The statement by RURA follows a directive by the electoral body requiring that campaign posts by candidates, including text, photographs and videos must be sent to a team of analysts prior to publishing on Facebook, Twitter, YouTube, WhatsApp, Instagram or on candidates’  websites.
“The candidates will have to send their messages to our team 24 hours before the time they expect to post them – and then they give us another 24 hours to give them feedback,” a NEC official is quoted as having told journalists. The commission head stated that candidates risked having their social media accounts blocked if they failed to comply with the instructions. According to officials, NEC’s directive was “not censorship”, but rather, aimed at ensuring that “messages posted on social media are not poisoning people.”
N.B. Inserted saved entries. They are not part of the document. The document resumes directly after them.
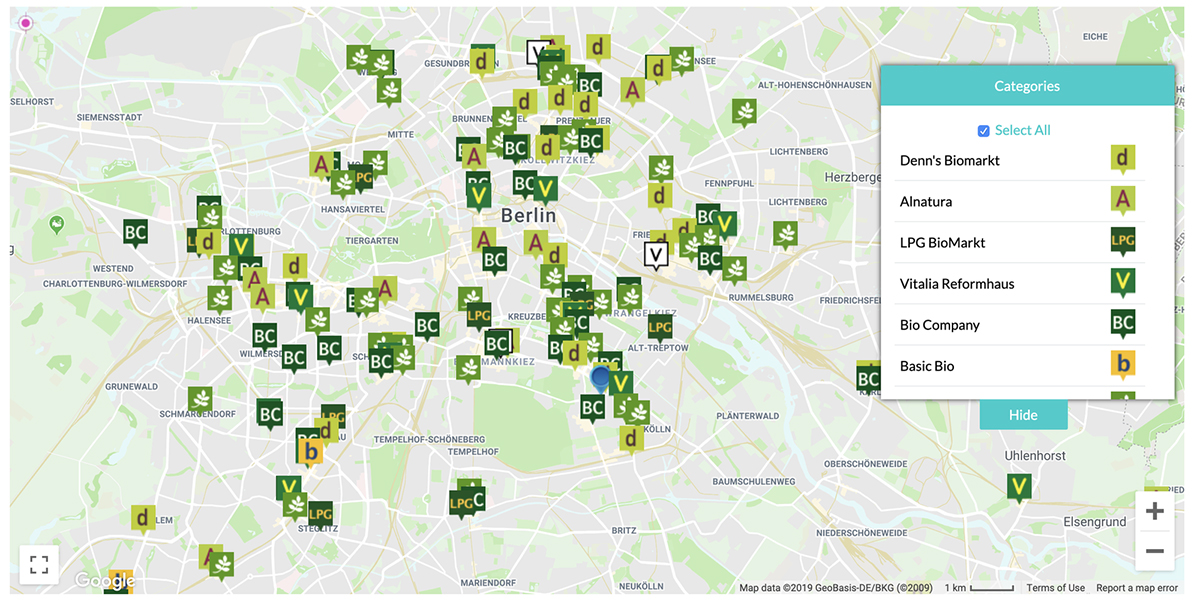This screenshot has height=600, width=1200.
Task: Select the LPG BioMarkt category label
Action: click(x=942, y=243)
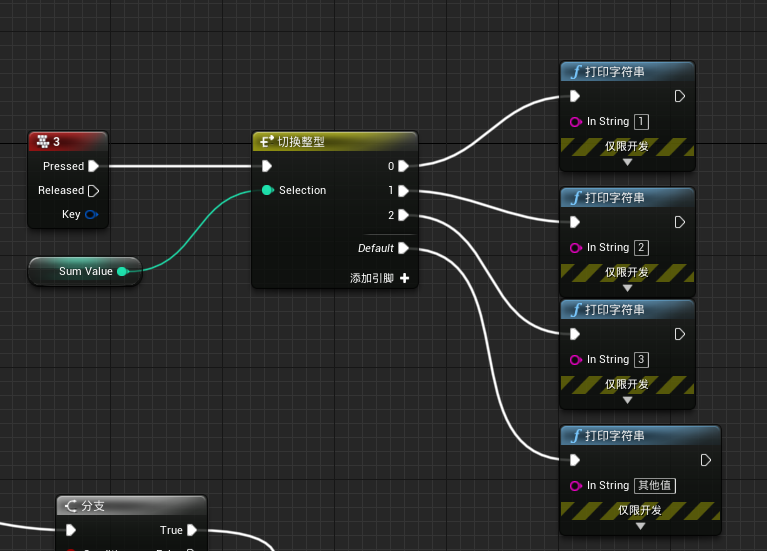Click the Released execution pin on key 3 node
767x551 pixels.
[x=93, y=190]
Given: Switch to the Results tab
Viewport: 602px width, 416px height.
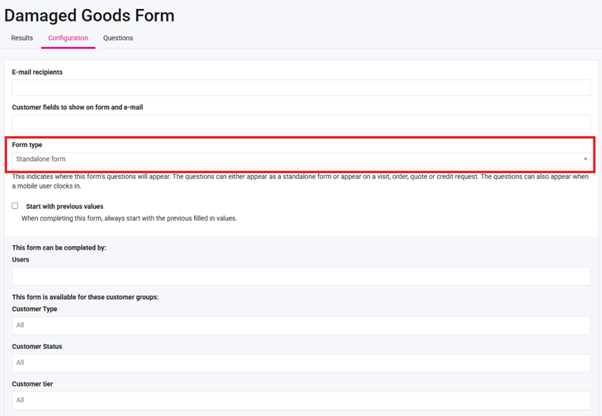Looking at the screenshot, I should point(22,38).
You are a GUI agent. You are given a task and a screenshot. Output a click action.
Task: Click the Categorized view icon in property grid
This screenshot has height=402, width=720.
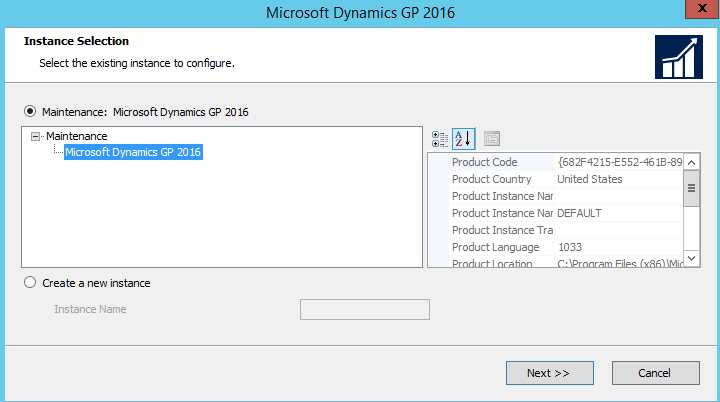coord(440,138)
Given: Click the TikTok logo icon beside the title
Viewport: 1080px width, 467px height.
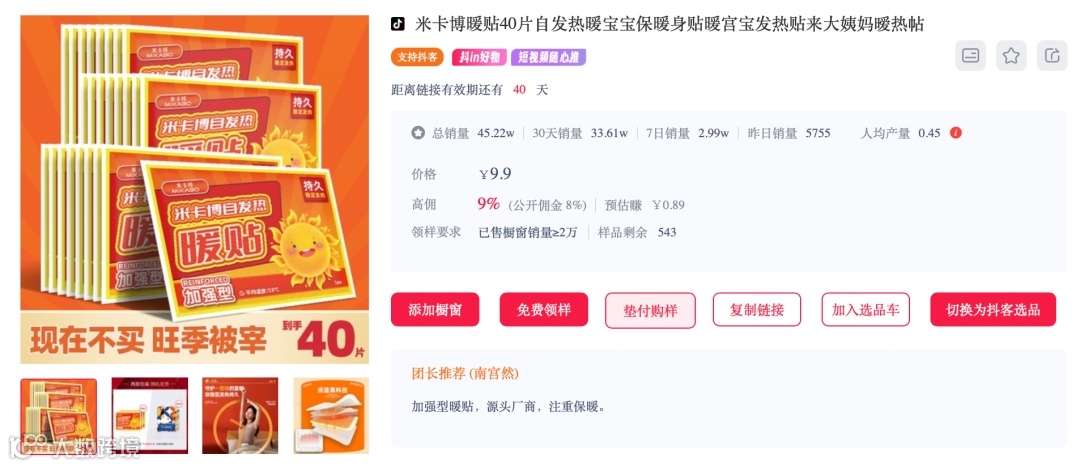Looking at the screenshot, I should (398, 24).
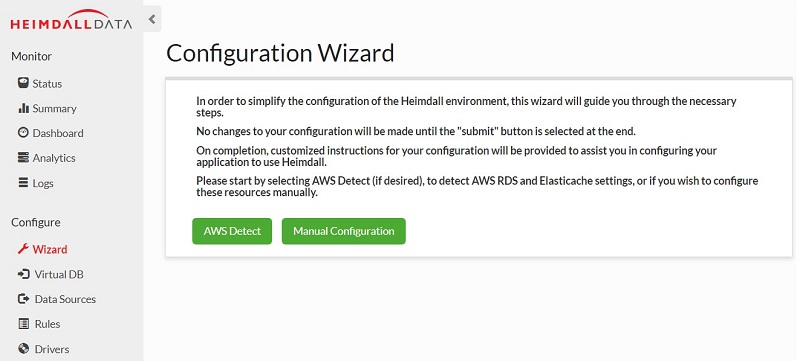Click the Data Sources icon
Screen dimensions: 800x361
(23, 299)
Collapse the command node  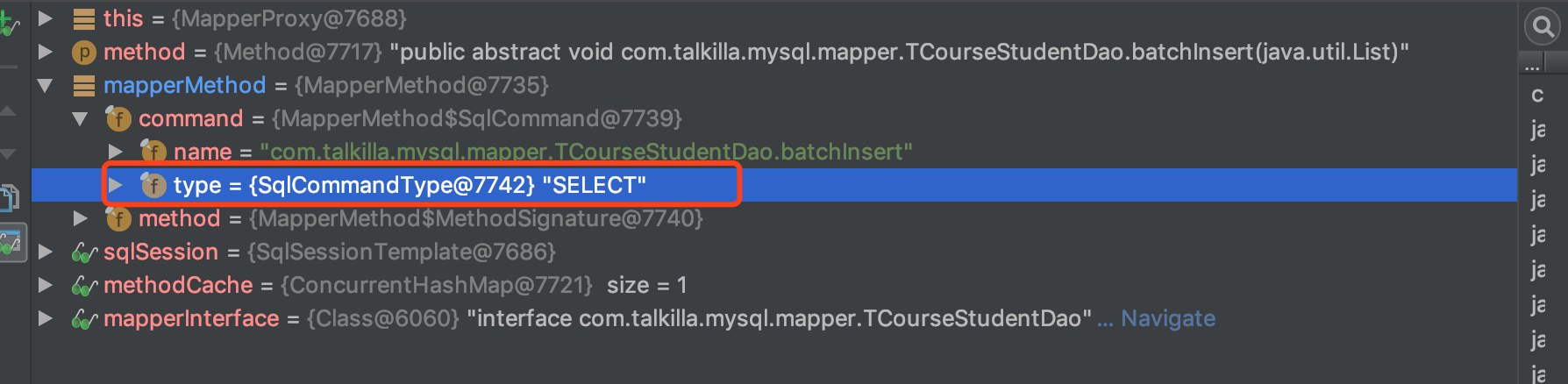tap(80, 118)
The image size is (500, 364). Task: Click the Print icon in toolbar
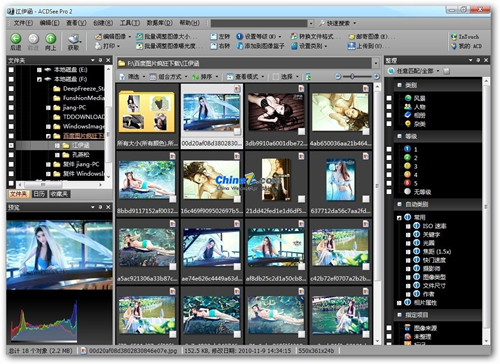[98, 46]
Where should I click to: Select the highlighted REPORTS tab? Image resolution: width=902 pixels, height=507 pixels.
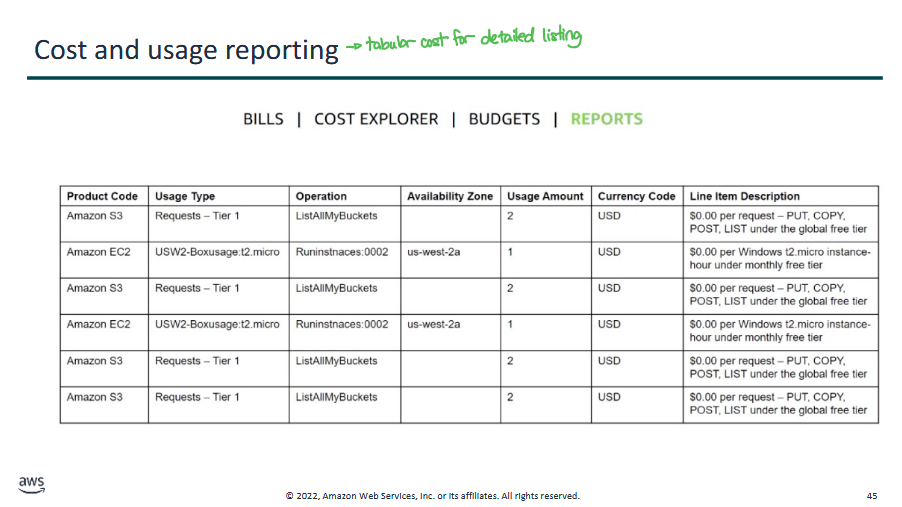pos(606,119)
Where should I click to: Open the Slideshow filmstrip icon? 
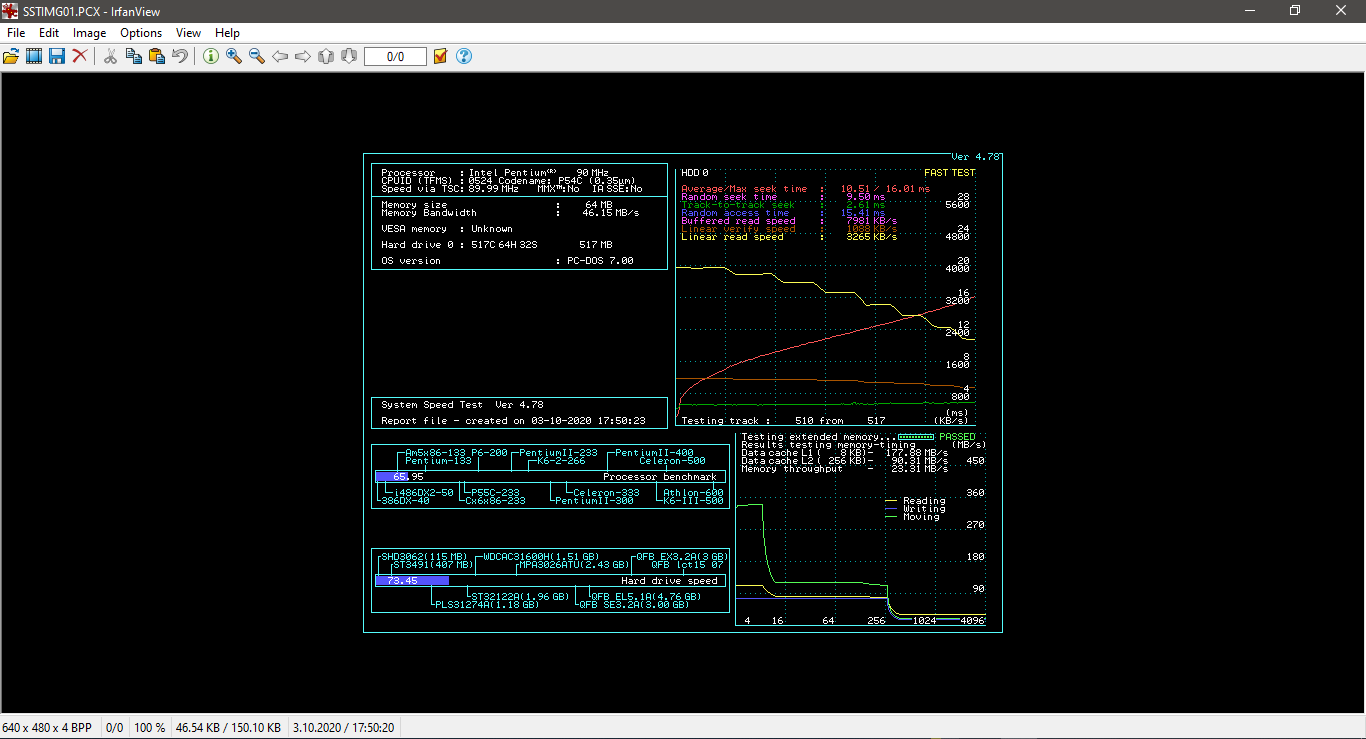point(34,57)
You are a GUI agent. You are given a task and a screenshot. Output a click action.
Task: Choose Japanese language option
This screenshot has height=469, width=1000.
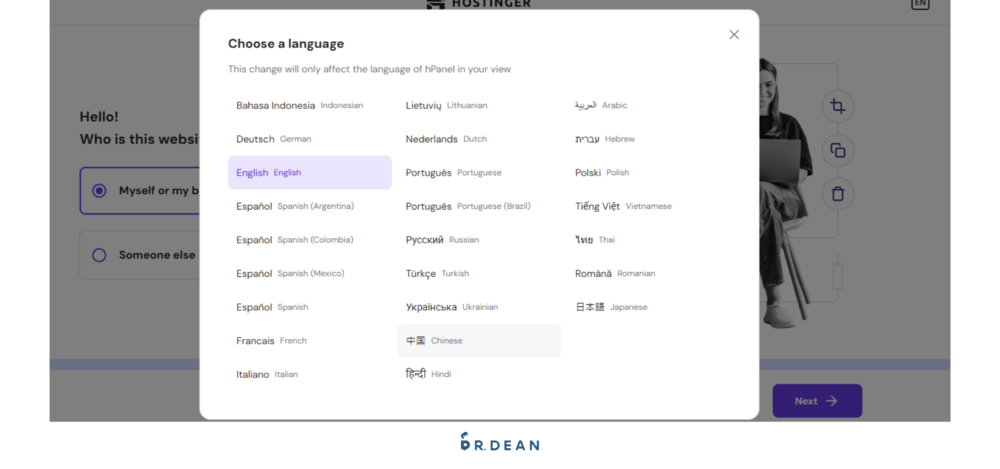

The electoral body’s move deserves condemnation for infringing on free speech and aiming to curtail the free flow of information and opinion in the lead up to presidential elections scheduled for August 2017. Article 38 of the Rwanda constitution guarantees freedom of the press, of expression and of access to information. The Media Law of 2013 further extends these rights to the media, including online platforms, as provided for under Article 19.
Whereas these rights need to be respected at all times, it is especially critical to uphold them at election times to enable politicians easily reach out to voters and for citizens to have ample access to competing ideas so as to make informed choices of who to vote for as their leaders. This is why RURA’s dismissal of the electoral body’s overtures to curtail free expression online is particularly welcome, and yet there is need to work on other fronts to ensure that the country’s laws, and the practices of its institutions and leaders, promote free expression online.
Presently, there are gaps in laws such as the 2013 Media Law, the Penal Code, and the law on interception of communications which pose a threat to the online operations of media and civil society. Over the years numerous blogs and websites with content deemed critical of the state have been blocked Recent years have also seen some online publishers being arrested and charged, with some fleeing into exile. See 2017 report on Safeguarding Civil Society: Assessing Internet Freedom and Digital Resilience of Civil Society in East Africa.
Nonetheless, RURA’s statement is a positive development in the country that has put ICT at the forefront of its socio-economic development. As of December 2016, Rwanda had a mobile phone penetration rate of 79%, while internet penetration stood at 37%, according to RURA’s 4th quarter 2016 report.
In October 2015, Rwanda launched its ICT Master Plan – Vision 2020. Among the priority areas is improved ICT access especially via mobile. Meanwhile, Rwanda’s Universal Service Fund, which is aimed at extending connectivity to rural and underserved communities, is funded by up to 2% levy of operator turnover.
Meanwhile, the RURA actively enforces operator licensing requirements and regulations, and issues notices and penalties for non compliance with quality of service obligations. In June 2016 notices to MTN Rwanda and Airtel Rwanda, the operators were ordered to comply with obligations within 15 calendar days and submit to the authority short term implementation reports and in the longer term, implementation plans. The notice to MTN also stipulated a penalty of approx. USD 6,300 per day for “major network outage and service degradation.”
To fully realise the benefits of these initiatives, citizens need to be free to express themselves online and to have trust in using online tools and platforms without fear for their privacy and safety.
Established under the 2001 law governing telecommunications, RURA’s mandate was extended under a 2013 amendment to include “telecommunications, information technology, broadcasting and converging electronic technologies including the Internet and any other information and communication technology.”